The Food and Drug Administration is nearing approval of Ximelagatran, a direct thrombin inhibitor that could replace Coumadin (warfarin), the current standard. A series of Phase III studies known as Stroke Prevention using an Oral Thrombin Inhibitor in Atrial Fibrillation V (SPORTIF V) found that Ximelagatran is as effective as warfarin in patients with atrial fibrillation, Dr. Kramer said.

Dosing will be BID and no coagulation monitoring is necessary. A potential problem is that liver function tests are affected in a small percentage, specifically elevations of serum alanine aminotranferase enzyme. These elevations have been largely asymptomatic and have reverted to normal with or without discontinuing the drug. However, some liver monitoring, especially during the early course of treatment, will likely be advised for patients on Ximelagatran.

Newer treatments

Among newer treatments for AF, Dr. Kramer cited a percutaneous technique to occlude the left atrial appendage as showing initial promise. The appendage has been occluded surgically in the past during CABG and valve surgery. Older treatments include the Maze procedure.
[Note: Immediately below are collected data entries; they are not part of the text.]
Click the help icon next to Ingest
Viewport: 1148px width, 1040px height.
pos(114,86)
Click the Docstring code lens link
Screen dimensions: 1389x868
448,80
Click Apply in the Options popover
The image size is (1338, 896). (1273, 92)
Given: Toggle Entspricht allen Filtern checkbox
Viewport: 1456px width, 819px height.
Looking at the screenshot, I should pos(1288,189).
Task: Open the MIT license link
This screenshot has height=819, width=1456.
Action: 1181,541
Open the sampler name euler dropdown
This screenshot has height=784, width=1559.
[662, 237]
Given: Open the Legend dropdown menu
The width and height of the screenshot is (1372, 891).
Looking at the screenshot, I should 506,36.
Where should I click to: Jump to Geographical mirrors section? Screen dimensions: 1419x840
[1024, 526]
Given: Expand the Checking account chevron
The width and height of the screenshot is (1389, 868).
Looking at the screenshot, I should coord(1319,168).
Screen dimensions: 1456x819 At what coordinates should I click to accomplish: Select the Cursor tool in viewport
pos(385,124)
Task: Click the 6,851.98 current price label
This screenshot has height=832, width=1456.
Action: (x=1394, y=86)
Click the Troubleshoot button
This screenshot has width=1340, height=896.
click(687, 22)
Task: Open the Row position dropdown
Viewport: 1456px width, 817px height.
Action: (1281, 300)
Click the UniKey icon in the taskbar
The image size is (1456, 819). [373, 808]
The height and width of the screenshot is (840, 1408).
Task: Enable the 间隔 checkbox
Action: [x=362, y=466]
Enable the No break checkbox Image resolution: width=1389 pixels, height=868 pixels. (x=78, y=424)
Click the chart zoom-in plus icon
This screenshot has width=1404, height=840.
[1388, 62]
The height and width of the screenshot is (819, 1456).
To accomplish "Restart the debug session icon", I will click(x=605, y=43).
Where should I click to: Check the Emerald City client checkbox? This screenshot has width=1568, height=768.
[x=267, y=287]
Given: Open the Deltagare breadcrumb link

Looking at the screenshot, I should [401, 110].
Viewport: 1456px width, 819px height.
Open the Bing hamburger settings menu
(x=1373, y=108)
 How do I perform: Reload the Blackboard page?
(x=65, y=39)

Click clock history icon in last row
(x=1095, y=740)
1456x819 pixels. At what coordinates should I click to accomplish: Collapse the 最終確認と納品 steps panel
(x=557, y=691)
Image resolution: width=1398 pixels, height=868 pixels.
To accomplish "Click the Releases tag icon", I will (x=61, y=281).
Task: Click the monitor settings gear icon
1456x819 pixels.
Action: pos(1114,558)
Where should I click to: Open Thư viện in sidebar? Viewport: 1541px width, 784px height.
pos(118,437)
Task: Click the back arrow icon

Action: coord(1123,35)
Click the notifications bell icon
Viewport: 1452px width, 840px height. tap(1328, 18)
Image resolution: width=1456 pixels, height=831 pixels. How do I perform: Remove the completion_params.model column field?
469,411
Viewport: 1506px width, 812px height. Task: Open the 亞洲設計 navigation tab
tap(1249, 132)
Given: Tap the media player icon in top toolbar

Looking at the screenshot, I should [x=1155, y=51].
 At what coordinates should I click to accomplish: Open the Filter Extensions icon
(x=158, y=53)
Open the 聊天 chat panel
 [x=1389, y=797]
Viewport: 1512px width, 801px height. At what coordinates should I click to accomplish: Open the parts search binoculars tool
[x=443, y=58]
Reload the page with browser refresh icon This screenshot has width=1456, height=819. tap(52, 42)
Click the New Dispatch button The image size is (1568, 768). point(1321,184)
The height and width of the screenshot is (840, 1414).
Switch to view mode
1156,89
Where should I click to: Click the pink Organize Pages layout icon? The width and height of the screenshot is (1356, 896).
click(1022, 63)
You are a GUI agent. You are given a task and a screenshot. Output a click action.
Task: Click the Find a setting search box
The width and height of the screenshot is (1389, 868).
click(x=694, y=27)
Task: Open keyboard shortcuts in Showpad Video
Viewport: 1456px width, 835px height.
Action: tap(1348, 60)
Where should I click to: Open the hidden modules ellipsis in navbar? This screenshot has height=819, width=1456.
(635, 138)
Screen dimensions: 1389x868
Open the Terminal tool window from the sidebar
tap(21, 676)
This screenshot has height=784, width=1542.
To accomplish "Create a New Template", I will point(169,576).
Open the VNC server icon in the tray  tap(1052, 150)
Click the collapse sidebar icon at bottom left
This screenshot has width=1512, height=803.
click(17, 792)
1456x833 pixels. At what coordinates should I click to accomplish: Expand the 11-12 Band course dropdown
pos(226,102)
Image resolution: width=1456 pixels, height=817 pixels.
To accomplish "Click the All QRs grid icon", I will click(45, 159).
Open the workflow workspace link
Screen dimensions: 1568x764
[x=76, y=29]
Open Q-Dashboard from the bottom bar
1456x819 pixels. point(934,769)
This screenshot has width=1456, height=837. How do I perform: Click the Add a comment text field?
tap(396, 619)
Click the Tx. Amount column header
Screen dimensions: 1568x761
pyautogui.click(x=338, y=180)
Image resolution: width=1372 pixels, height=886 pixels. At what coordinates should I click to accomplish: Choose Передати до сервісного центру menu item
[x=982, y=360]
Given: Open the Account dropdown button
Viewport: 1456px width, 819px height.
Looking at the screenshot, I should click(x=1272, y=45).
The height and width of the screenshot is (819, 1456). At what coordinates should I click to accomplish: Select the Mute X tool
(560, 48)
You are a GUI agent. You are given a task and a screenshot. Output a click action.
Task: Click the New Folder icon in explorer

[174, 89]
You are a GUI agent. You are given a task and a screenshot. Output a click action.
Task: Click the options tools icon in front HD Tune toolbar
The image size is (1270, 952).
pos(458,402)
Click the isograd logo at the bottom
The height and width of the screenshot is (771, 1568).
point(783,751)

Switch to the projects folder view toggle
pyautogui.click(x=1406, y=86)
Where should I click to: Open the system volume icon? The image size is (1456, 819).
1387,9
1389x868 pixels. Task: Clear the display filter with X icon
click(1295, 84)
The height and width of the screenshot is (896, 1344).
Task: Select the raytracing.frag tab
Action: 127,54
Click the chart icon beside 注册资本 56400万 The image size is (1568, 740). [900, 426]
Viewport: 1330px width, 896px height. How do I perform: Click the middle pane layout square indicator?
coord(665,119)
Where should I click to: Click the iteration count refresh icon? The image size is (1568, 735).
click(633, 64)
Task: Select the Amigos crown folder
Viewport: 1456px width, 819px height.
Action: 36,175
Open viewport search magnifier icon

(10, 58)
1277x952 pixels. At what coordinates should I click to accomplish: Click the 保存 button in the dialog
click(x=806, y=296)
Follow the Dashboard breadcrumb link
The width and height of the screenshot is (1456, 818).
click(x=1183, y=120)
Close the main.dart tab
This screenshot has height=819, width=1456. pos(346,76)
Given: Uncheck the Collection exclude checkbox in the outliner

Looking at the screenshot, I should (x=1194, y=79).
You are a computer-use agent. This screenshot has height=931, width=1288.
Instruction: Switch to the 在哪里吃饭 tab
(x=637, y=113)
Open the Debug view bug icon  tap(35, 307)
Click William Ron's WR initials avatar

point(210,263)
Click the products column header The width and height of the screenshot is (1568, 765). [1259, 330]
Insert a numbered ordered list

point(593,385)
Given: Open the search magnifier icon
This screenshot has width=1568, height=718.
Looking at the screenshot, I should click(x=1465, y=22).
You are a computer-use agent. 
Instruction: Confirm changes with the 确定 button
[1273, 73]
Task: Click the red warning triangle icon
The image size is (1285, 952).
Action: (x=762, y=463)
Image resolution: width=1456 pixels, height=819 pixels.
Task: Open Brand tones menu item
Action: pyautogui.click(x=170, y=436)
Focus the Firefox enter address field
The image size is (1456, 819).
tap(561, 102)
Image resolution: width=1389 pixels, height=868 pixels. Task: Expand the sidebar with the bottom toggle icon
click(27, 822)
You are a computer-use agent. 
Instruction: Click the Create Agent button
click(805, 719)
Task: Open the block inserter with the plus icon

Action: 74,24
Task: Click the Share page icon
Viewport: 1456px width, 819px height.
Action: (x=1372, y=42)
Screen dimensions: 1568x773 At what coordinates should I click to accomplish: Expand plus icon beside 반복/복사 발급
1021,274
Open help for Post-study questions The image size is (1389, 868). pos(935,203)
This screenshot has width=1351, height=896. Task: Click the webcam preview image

"Three to 5 percent of young patients with recurrent lone AF, which acts like focal atrial tachycardia, could be treated with pulmonary vein ablation," Dr. Kramer said.

"If the rate in AF is difficult to control, the option of AV ablation followed by implantation of VVIR pacer exists." Newer data, he said, indicate that the reason these patients don't respond to AV nodal blocking drugs is that they have a small, compact AV node, which limits exposure to drug therapy.

In Summary:

  • The AFFIRM study has shown that AF patients do as well on rate control therapies as on rhythm control therapies.
  • Coumadin remains the mainstay for treatment of AF with risk factors.
  • Ximelagatran, a direct thrombin inhibitor now nearing FDA approval, may become the new standard for treatment of AF.
  • A percutaneous technique to occlude the left atrial appendage is showing initial promise as a new treatment for AF.